--- Start ---

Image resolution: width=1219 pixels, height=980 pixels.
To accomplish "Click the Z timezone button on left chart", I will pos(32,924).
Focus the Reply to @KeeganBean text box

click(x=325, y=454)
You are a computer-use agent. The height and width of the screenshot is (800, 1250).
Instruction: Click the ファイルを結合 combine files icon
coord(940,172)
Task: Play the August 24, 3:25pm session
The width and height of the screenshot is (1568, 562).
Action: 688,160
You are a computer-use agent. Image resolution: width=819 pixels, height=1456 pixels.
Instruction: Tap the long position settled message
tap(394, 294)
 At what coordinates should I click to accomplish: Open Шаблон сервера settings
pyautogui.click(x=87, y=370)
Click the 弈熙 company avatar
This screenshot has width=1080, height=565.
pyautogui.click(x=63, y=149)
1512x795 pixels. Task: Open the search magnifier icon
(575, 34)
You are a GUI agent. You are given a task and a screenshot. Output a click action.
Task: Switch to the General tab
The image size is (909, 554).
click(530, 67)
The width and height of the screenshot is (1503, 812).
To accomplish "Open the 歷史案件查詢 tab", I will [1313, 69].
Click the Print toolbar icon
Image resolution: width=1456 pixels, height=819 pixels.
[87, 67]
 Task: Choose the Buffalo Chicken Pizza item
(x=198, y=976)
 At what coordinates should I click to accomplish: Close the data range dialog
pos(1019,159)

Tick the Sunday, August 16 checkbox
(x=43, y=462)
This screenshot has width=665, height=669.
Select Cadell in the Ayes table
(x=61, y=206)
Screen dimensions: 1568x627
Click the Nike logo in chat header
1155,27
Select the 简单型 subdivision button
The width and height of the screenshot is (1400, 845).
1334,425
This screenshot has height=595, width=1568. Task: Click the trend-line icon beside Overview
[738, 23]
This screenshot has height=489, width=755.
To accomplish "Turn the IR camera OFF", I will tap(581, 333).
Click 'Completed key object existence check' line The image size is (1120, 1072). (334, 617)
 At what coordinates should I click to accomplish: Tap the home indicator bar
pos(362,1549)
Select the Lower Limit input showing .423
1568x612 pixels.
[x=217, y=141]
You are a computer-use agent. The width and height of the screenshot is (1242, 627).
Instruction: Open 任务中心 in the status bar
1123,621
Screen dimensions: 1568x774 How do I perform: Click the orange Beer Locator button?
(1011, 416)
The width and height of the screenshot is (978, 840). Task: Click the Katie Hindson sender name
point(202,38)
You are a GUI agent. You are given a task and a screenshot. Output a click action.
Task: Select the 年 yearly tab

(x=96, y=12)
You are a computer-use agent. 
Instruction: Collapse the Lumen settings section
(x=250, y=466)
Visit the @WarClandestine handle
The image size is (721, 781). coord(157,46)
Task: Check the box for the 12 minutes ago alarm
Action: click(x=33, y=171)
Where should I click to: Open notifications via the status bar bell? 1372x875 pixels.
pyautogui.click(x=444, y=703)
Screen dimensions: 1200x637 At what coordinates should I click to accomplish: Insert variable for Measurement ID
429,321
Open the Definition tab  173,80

--- End ---

Repeat every line from the one containing "Screen dimensions: 1200x637" through the end of the records, inclusive, with the requests included unchanged, and add 147 to each coordinate in the answers.

Screen dimensions: 1200x637 At what coordinates should I click to accomplish: Insert variable for Measurement ID
576,468
Open the Definition tab  320,227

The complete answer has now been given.